-------- Exercise data --------
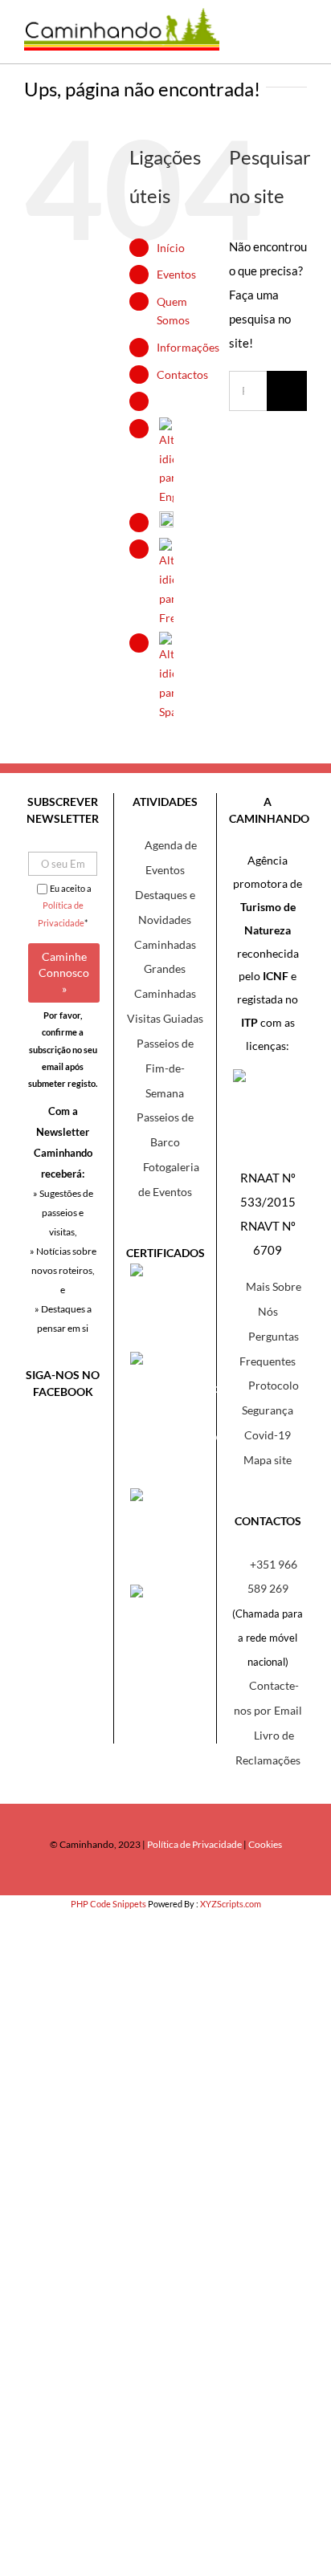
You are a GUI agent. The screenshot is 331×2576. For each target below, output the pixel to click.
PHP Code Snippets (108, 1903)
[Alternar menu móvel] (295, 39)
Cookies (265, 1844)
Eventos (176, 274)
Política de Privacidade (194, 1844)
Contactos (182, 374)
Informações (188, 347)
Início (171, 247)
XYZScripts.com (230, 1903)
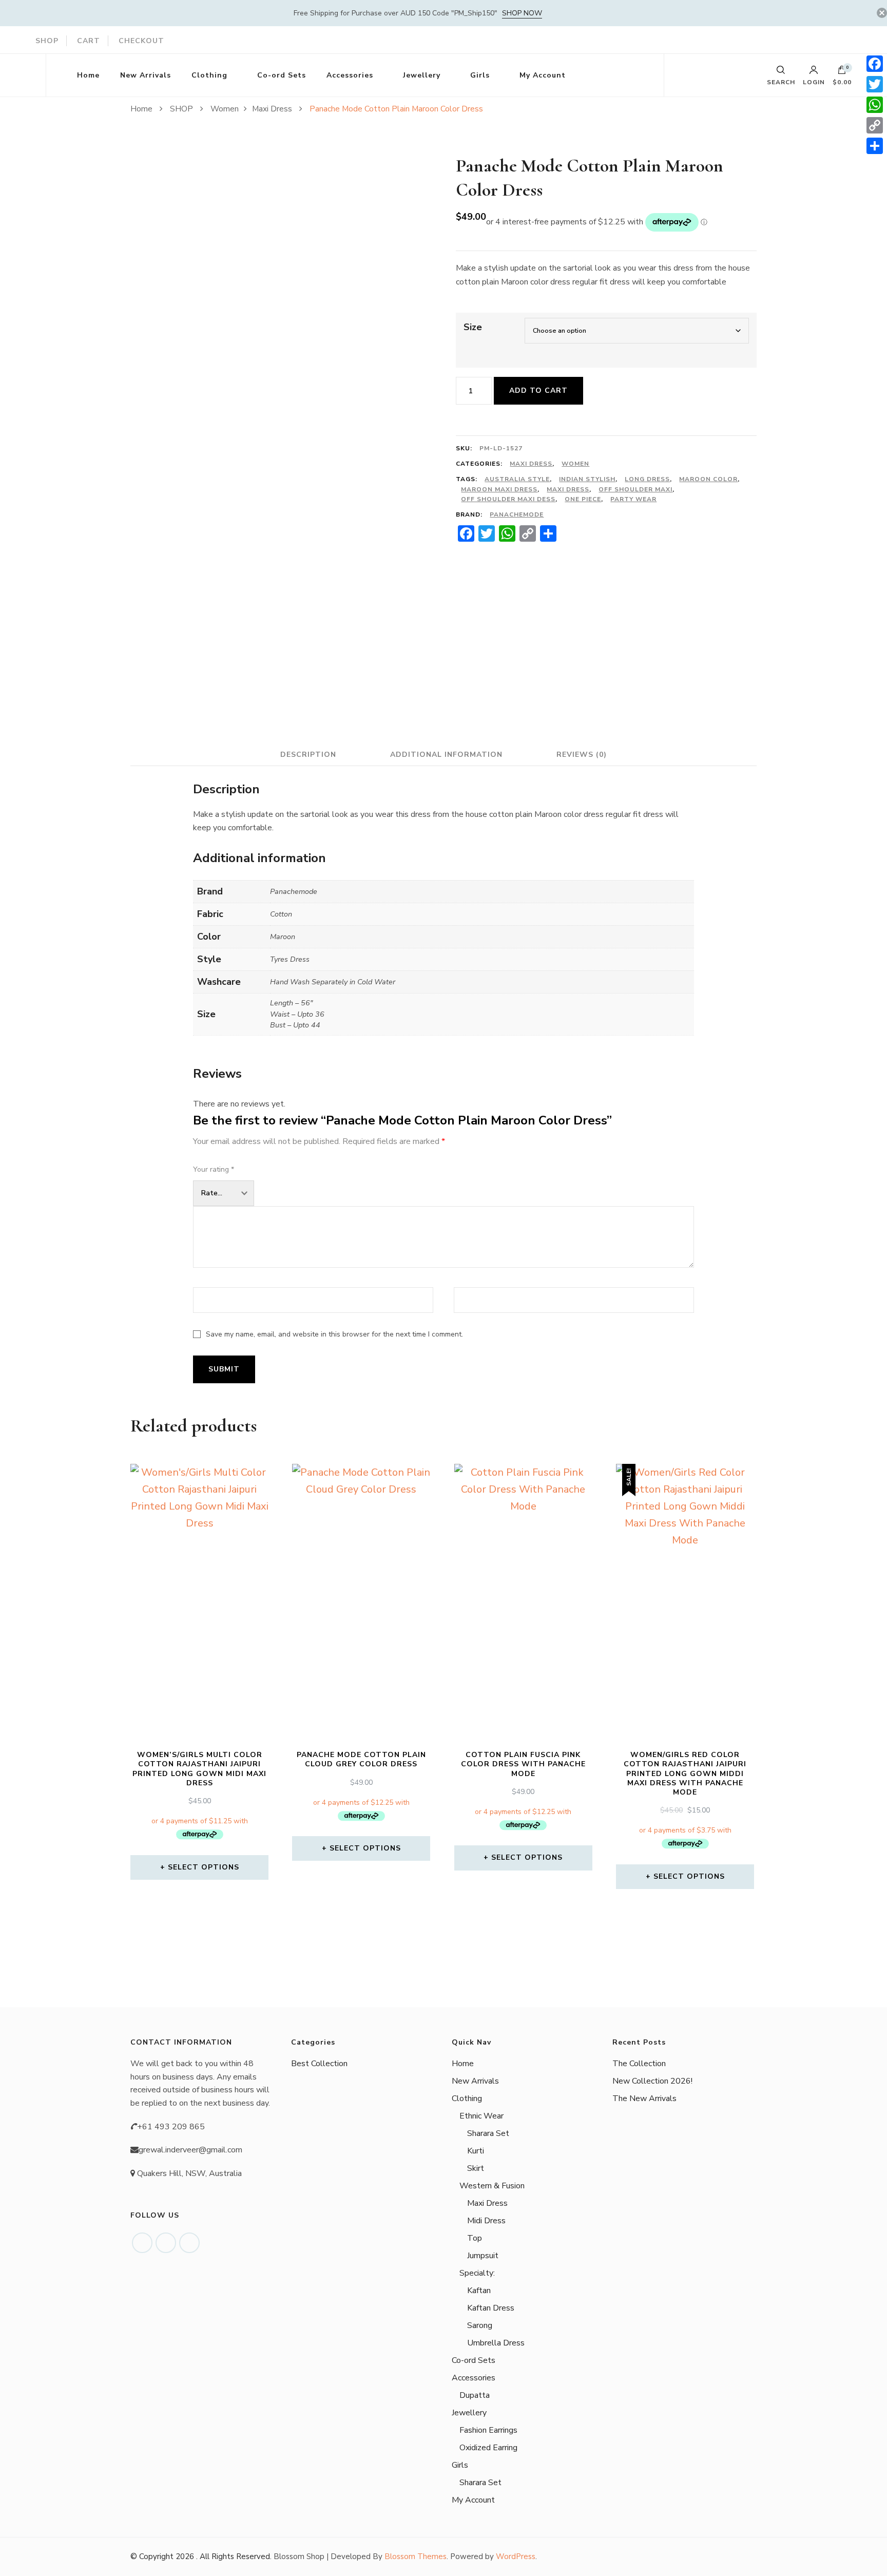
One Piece (583, 499)
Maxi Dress (531, 464)
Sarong (479, 2325)
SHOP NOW (522, 13)
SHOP (47, 41)
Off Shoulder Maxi (635, 489)
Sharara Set (488, 2133)
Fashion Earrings (488, 2430)
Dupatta (474, 2395)
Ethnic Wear (481, 2116)
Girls (480, 75)
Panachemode (517, 514)
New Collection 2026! (652, 2081)
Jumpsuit (482, 2255)
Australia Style (517, 479)
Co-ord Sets (281, 75)
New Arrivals (145, 75)
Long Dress (647, 479)
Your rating (213, 1169)
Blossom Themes (415, 2556)
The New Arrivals (644, 2098)
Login (814, 81)
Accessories (349, 75)
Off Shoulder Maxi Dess (508, 499)
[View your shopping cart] (841, 72)
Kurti (475, 2151)
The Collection (639, 2063)
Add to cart (538, 390)
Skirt (475, 2168)
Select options (203, 1867)
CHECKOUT (141, 41)
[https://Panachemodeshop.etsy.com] (189, 2242)
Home (88, 75)
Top (474, 2238)
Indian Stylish (587, 479)
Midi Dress (486, 2220)
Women (575, 464)
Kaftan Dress (490, 2308)
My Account (542, 75)
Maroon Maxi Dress (499, 489)
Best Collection (319, 2063)
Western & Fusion (492, 2185)
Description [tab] (308, 754)
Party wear (633, 499)
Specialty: (477, 2273)
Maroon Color (708, 479)
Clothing (209, 75)
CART (88, 41)
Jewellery (421, 75)
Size (473, 327)
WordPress (515, 2556)
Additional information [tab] (446, 754)
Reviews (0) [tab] (581, 754)
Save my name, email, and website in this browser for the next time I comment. (334, 1334)
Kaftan (479, 2290)
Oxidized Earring (488, 2447)
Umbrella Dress (496, 2343)
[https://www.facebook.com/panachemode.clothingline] (142, 2242)
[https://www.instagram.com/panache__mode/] (166, 2242)
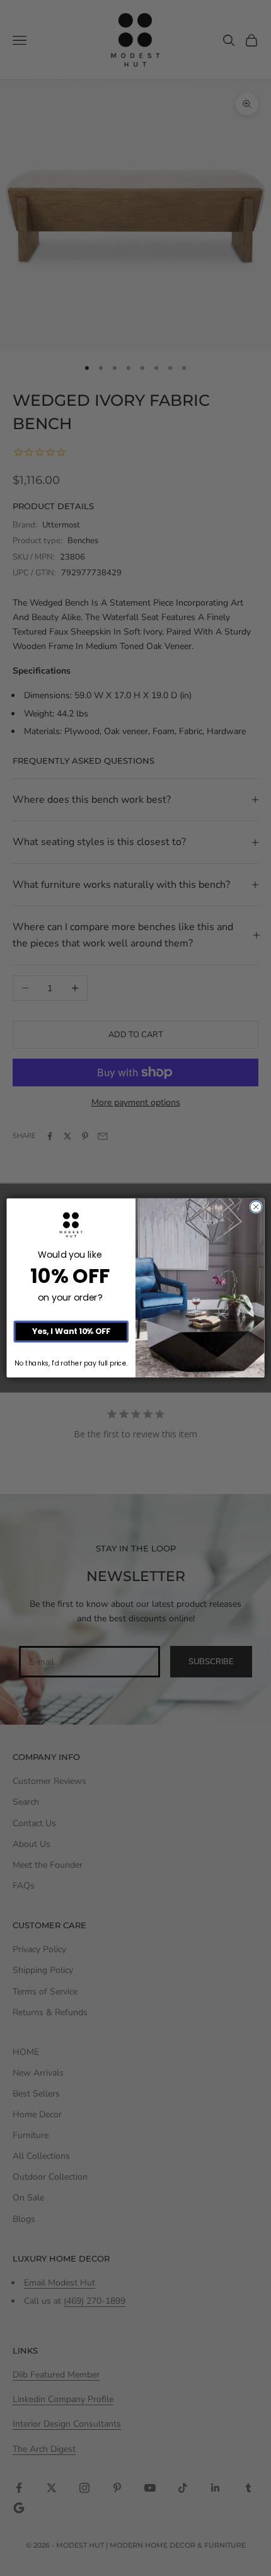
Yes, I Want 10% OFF (71, 1331)
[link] (71, 1225)
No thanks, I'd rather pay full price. (70, 1363)
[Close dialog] (256, 1206)
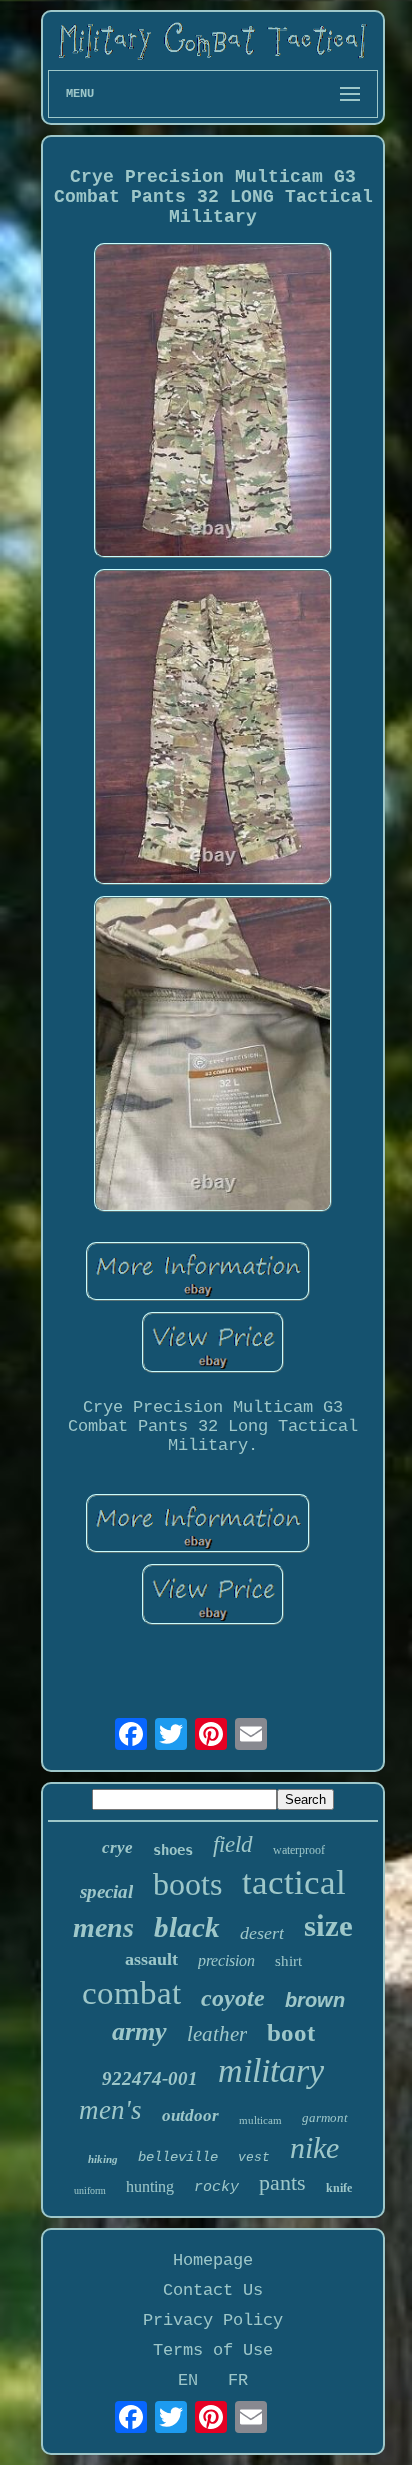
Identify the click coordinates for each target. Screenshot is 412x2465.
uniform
--------
* **Task directions**
Print exactly the lines above from the one with "The New Arrivals (644, 2098)" to the one with "Midi Dress (486, 2220)", including both.

* **Solution below**
The New Arrivals (644, 2098)
Login (814, 81)
Accessories (349, 75)
Off Shoulder Maxi Dess (508, 499)
[View your shopping cart] (841, 72)
Kurti (475, 2151)
The Collection (639, 2063)
Add to cart (538, 390)
Skirt (475, 2168)
Select options (203, 1867)
CHECKOUT (141, 41)
[https://Panachemodeshop.etsy.com] (189, 2242)
Home (88, 75)
Top (474, 2238)
Indian Stylish (587, 479)
Midi Dress (486, 2220)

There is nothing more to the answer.